### What you should do
Work through the entries below and show every line in which "element" is found.

== Segment start ==

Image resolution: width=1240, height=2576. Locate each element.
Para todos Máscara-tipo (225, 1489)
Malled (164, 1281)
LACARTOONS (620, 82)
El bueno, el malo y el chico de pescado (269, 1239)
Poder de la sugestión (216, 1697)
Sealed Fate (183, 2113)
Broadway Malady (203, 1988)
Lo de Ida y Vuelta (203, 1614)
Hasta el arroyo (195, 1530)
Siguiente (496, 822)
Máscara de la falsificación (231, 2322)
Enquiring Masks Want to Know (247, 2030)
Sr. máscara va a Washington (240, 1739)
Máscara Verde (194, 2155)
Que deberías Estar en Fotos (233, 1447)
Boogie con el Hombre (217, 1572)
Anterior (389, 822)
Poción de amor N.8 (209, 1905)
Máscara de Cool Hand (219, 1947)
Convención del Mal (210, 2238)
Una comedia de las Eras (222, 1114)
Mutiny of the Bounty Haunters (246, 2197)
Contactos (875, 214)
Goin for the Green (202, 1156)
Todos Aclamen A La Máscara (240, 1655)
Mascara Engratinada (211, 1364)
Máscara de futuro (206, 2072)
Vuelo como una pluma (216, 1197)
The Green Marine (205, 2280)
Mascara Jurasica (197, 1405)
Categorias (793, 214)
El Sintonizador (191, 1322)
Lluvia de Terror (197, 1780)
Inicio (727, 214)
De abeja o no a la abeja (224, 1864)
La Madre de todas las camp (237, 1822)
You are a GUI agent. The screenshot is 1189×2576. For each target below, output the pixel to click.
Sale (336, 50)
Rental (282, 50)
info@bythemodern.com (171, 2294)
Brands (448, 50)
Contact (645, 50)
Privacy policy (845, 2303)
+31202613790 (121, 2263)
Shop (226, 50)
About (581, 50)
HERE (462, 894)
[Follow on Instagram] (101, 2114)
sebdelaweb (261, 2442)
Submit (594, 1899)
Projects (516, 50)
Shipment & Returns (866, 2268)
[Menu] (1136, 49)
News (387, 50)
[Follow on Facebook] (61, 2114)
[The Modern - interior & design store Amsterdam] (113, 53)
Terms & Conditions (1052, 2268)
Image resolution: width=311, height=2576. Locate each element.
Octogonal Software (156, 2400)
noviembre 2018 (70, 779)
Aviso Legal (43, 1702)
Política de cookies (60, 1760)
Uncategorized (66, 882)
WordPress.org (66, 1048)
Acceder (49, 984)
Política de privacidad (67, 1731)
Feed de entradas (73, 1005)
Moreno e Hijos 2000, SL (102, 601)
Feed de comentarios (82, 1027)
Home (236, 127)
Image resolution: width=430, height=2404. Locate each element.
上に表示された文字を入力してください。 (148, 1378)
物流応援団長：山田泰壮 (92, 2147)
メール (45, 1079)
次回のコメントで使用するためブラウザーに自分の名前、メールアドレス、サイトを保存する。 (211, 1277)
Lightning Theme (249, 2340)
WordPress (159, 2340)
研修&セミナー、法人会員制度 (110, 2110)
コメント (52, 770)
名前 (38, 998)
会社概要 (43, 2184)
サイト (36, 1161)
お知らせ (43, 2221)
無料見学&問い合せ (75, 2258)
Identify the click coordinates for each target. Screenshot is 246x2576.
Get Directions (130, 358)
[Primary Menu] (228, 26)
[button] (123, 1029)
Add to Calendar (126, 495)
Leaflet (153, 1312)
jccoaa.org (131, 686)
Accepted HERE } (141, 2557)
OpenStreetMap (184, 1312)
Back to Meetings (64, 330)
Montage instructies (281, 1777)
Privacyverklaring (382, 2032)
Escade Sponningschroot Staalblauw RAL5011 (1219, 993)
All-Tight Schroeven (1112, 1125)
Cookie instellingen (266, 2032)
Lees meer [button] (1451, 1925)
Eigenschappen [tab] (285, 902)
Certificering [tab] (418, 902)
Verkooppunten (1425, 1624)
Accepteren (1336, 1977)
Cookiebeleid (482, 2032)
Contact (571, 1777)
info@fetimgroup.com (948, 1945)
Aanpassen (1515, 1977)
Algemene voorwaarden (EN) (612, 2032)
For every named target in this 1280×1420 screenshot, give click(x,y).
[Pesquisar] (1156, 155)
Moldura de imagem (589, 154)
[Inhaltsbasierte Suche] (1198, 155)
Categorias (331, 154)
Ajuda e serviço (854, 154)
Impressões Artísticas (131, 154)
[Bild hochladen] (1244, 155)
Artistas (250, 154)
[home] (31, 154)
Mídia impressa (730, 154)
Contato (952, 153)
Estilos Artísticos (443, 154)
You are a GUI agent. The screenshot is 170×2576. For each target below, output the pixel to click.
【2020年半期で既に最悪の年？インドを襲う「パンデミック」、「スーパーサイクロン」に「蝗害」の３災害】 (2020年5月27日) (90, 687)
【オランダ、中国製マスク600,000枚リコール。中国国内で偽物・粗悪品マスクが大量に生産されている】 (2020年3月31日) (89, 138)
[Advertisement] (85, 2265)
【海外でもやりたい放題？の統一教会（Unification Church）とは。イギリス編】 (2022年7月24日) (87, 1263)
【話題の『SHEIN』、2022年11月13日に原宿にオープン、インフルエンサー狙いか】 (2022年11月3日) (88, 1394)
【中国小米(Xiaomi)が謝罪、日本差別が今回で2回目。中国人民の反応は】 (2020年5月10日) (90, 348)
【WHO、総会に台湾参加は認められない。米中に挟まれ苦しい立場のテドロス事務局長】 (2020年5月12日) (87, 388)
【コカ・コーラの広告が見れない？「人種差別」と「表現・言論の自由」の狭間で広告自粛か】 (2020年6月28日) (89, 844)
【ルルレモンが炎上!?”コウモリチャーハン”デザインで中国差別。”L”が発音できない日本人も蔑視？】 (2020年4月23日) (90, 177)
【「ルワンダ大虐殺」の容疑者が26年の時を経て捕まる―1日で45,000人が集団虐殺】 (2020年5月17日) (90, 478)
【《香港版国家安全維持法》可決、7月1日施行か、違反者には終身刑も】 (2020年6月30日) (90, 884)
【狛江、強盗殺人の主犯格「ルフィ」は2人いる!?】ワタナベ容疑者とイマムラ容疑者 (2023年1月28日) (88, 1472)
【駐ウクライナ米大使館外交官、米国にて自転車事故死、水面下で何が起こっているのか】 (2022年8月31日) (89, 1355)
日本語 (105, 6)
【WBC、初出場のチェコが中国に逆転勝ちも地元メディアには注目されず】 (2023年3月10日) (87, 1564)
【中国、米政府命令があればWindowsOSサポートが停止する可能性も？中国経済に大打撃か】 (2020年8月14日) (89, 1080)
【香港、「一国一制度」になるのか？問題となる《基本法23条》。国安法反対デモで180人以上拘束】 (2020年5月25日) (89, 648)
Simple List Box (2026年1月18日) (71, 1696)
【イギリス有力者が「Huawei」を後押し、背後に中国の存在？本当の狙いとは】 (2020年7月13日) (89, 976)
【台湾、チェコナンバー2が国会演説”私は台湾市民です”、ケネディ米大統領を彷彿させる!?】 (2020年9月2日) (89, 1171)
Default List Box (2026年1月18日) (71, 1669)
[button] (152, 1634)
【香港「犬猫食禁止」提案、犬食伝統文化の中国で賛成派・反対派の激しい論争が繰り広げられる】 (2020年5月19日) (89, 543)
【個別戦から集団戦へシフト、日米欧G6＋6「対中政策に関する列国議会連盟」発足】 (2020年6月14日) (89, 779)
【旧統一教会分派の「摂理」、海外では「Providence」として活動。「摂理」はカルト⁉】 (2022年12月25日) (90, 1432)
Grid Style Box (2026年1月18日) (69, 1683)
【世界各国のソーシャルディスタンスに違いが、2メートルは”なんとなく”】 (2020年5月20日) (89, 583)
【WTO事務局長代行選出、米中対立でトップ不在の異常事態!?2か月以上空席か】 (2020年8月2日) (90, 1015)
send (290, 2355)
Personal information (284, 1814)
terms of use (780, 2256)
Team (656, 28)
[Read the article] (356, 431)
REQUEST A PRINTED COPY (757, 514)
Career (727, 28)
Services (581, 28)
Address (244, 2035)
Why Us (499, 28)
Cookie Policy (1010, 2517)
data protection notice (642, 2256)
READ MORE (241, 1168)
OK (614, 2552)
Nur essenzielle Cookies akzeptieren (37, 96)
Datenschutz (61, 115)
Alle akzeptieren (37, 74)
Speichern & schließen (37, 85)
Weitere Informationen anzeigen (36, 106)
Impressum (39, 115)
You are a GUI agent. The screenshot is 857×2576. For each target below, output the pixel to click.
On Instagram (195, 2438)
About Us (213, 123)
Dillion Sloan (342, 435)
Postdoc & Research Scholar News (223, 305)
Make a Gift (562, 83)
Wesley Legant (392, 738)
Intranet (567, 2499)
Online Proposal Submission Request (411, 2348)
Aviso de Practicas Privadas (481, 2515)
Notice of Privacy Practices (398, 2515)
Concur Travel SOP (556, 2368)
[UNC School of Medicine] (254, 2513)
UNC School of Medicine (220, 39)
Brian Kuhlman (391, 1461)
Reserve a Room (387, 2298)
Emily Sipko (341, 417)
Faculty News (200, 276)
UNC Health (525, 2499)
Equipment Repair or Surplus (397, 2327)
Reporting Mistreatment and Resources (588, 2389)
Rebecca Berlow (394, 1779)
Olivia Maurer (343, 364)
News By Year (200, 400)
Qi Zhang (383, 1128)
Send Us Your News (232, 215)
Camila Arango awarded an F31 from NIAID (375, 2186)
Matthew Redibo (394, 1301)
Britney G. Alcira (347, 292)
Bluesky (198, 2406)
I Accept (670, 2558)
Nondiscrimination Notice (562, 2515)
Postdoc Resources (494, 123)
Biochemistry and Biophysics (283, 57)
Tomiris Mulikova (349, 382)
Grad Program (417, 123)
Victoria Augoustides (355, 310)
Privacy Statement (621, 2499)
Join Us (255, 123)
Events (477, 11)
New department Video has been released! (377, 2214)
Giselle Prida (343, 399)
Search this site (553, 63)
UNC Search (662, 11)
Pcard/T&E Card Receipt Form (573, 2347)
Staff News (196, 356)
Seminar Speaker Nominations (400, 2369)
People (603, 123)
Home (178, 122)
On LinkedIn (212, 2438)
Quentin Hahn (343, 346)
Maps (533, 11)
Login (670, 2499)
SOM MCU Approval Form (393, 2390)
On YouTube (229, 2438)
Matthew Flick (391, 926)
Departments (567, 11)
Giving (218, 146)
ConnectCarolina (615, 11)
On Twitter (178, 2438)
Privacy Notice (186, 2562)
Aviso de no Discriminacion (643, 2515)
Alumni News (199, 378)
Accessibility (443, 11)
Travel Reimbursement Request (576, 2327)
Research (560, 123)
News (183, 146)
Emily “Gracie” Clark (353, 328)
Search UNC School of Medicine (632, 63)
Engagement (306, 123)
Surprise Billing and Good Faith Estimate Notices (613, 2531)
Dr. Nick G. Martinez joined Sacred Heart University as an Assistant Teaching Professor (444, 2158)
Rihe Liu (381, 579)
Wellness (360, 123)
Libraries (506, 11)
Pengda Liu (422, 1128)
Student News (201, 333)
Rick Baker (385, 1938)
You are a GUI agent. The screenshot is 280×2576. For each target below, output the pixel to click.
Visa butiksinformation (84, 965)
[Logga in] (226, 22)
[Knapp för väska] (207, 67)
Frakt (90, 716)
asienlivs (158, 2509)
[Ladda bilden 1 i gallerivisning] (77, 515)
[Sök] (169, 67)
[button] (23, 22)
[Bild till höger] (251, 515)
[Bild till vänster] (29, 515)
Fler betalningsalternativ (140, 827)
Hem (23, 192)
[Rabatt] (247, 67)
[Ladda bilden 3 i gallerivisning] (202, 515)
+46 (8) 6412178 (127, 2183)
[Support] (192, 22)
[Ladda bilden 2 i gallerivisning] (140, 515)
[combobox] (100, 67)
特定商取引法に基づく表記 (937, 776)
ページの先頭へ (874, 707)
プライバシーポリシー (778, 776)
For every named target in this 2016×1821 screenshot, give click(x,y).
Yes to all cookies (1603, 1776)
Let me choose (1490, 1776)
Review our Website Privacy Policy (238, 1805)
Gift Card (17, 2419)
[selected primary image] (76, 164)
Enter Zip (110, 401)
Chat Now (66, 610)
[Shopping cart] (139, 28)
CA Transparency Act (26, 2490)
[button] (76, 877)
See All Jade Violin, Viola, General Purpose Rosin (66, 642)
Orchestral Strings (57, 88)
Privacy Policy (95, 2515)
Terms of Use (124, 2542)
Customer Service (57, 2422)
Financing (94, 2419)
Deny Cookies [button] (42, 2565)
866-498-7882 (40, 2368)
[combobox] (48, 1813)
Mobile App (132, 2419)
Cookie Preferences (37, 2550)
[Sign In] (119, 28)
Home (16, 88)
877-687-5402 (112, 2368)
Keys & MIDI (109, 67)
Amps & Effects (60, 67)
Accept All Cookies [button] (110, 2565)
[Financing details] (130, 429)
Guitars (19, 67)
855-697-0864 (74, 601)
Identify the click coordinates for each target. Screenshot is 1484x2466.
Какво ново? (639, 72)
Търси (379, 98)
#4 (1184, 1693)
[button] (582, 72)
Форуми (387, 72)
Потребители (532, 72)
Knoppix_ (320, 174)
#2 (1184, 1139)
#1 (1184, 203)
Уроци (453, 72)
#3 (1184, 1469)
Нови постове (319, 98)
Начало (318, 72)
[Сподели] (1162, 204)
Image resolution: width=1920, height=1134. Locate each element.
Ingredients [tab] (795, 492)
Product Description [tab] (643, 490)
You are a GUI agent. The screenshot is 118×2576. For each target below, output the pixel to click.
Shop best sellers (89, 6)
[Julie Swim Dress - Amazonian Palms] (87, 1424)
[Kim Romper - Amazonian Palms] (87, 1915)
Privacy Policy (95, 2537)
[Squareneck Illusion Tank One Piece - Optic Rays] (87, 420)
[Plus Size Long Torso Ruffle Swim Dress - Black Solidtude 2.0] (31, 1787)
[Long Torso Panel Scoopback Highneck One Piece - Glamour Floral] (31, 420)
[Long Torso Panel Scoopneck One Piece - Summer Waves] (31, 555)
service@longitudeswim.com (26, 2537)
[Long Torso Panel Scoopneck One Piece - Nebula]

== Segment end ==

### Written answer
Image resolution: width=1240, height=2576. Locate each element.
Image resolution: width=311, height=2576. Locate each element.
Image resolution: width=430, height=2404. Locate each element.
Image resolution: width=1920, height=1134. Locate each element.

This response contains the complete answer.